L’AMOUR VAINCRA, OU LE FILM QUI CONCLUT LES ANNÉES 70
À la sortie des années 70, un film va se démarquer comme le film de vampire saphique et va clôturer la décennie en reprenant tous les codes tout en apportant une nouvelle dimension au genre. Les Prédateurs, avec Suzanne Sarandon et Catherine Deneuve dans les rôles des vampires, est sûrement le film le plus connu et emblématique parmi ceux mentionnés (et est probablement celui qui a le mieux vieilli). Ce film représente non seulement l’esthétique naissante du mouvement gothique (intégrant la musique du groupe Bauhaus), mais aussi celle des thématiques romantiques normalement absentes de bien des films de vampire jusque-là. Ici, le vampire est certes un personnage tragique, mais il est avant tout en quête d’un amour qui le détruira. Les Prédateurs se centrent sur une scientifique, Sarah Roberts, qui est à la recherche de l’immortalité et qui rencontre lors d’une consultation une femme mystérieuse, dont le mari vieillit improbablement vite. Les deux femmes entament alors une relation suite à la mort de celui-ci, mais Sarah découvre vite la vérité sur le sort des précédents amants l’ayant côtoyée. Ce film est une vraie exploration de l’amour et de la romance. Bien que les thèmes queer ne soient pas toujours au premier plan, la relation de ces deux femmes reste le sujet principal. Ici, on ne trouve pas vraiment de scènes de sexe lesbien érotisées par la lumière des bougies, mais des questions sur l’amour telles que celles-ci : qu’est-ce qu’aimer quand on est immortel ? L’amour peut-il rester à jamais ?

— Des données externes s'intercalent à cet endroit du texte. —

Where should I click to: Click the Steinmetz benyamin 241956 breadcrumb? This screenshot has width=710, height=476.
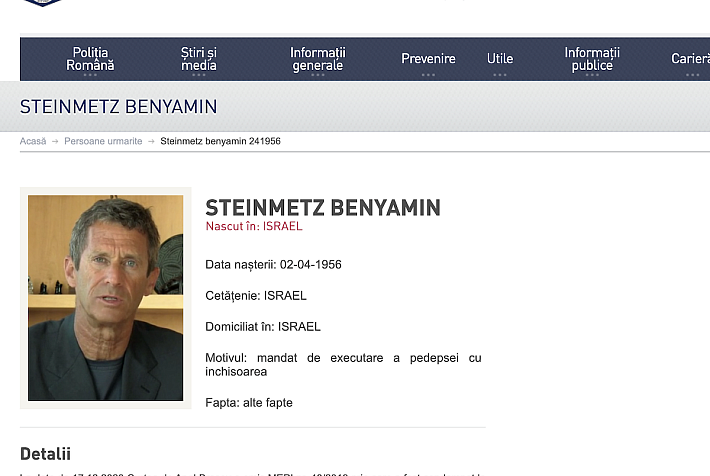[221, 141]
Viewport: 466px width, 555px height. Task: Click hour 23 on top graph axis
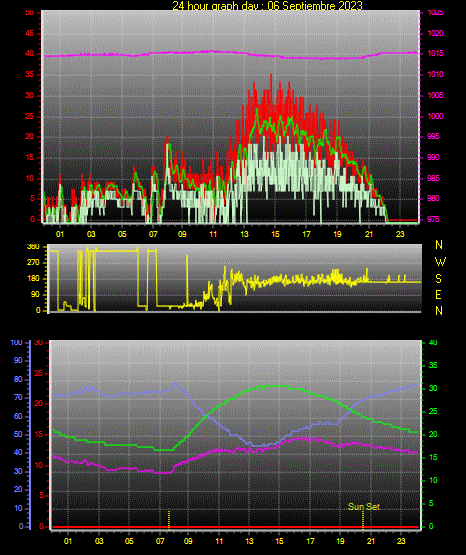400,234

Tous ces films, bien que très différents, se ressemblent en de nombreux points. En effet, le vampire n’est jamais vraiment une figure positive, mais toujours une figure queer. Souvent, les jeunes femmes qui se laissent attirer par son charme sont montrées comme innocentes. Le meurtre du mari est aussi un point qui revient souvent, ce dernier présenté comme ultime obstacle à la relation. Même s’ils ne sont pas parfaits, je pense qu’il y a un réel intérêt à jeter un œil sur ces films à l’ambiance si particulière remplie de bougies, de draps flottants, de brume, de couleurs saturées, et empreints d’un regard sur les relations queer propre à leur époque.